Poisson processes in mgcv
This article is based on the (excellent!) paper Dovers et al. (2024) (which I reviewed). Go read that paper! This is just a quick note on doing this stuff with a slightly different view on the world.
The general idea here is that we want to fit a model to location data, i.e., \((x, y)\) locations in space, where the data we have is just the presences of things we saw. Think: making a map of where trees are based on observations of trees. There are specialized ways of doing this but there’s also a neat trick to do this in any GLM-ish1 framework that interests you.
On a side note, I did write this stuff aaaages ago and then neglected to put it anywhere (like a journal), so this also a way to get that stuff out there (thanks to Elliot and co, at least I don’t have to deal with a journal now!).
Poisson processes - what are they, and when might we use them?
Let’s say we have data, which are the locations in space of things we’re interested in: animals, insects, trees, etc. We want to build a spatial model of these locations to describe how their occurrence varies over space. The kind of model we need for this are Poisson processes. There are lots of variations on these kinds of models, the version we’re interested in here are log-Gaussian Cox processes2.

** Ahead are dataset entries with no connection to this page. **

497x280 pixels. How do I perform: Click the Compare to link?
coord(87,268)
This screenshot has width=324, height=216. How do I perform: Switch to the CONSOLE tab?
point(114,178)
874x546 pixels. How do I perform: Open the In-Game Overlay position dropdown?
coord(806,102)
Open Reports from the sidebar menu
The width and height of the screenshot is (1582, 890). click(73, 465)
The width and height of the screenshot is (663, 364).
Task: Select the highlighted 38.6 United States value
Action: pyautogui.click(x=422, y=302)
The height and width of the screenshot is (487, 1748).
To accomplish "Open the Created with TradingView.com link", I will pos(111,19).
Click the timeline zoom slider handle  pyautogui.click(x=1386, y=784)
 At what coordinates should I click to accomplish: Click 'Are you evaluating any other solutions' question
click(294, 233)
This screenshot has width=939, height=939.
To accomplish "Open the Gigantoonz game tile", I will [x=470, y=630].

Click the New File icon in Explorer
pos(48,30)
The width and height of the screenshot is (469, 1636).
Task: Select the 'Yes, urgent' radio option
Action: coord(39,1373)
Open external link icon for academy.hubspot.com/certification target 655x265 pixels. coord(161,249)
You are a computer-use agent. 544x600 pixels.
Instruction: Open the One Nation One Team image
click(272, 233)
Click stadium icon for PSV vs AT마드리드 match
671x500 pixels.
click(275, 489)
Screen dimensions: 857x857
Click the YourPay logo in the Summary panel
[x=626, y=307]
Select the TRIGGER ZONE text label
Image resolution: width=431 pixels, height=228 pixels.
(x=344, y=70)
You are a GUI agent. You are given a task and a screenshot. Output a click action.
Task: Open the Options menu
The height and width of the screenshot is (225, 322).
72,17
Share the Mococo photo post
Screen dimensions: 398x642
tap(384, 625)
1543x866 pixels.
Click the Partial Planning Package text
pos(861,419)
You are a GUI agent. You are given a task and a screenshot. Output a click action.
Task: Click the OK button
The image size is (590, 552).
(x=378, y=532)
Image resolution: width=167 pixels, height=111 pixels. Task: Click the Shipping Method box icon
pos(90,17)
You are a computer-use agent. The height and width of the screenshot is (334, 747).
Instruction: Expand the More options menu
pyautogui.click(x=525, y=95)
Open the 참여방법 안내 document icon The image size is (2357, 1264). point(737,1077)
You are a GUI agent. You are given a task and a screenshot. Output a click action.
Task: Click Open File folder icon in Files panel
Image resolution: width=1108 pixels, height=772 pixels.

More formally, say we have locations of \(m\) observed locations (“points”) \(\left\{ \mathbf{x}_{i};i=1,\ldots,m\right\}\) in the region \(\Omega\) occur according to some intensity function \(\lambda(\mathbf{x},\boldsymbol{\theta})\). The inhomogeneous Poisson process likelihood (Illian et al., 2008, eqn. 3.4.4) for this data is:
\[\begin{equation} \mathcal{\mathcal{L}}_{\text{PPM}}(\boldsymbol{\theta};\left\{ \mathbf{x}_{i};i=1,\ldots,m\right\} )=\frac{\prod_{i=1}^{m}\lambda(\mathbf{x}_{i},\boldsymbol{\theta})}{\exp\Lambda(\boldsymbol{\theta})}=\frac{\prod_{i=1}^{m}\lambda(\mathbf{x}_{i},\boldsymbol{\theta})}{\exp\int_{\Omega}\lambda(\mathbf{x},\boldsymbol{\theta})\mathnormal{\mathrm{d}}\mathbf{x}}, \label{eq:pp-lik} \end{equation}\]
so the log-likelihood is:
\[\begin{equation} l_{\text{PPM}}=\log_{e}\mathcal{\mathcal{L}}_{\text{PPM}}(\boldsymbol{\theta};\left\{ \mathbf{x}_{i};i=1,\ldots,m\right\} )=\sum_{i=1}^{m}\log_{e}\lambda(\mathbf{x}_{i},\boldsymbol{\theta})-\int_{\Omega}\lambda(\mathbf{x},\boldsymbol{\theta})\mathnormal{\mathrm{d}}\mathbf{x}. \label{eq:logppm} \end{equation}\]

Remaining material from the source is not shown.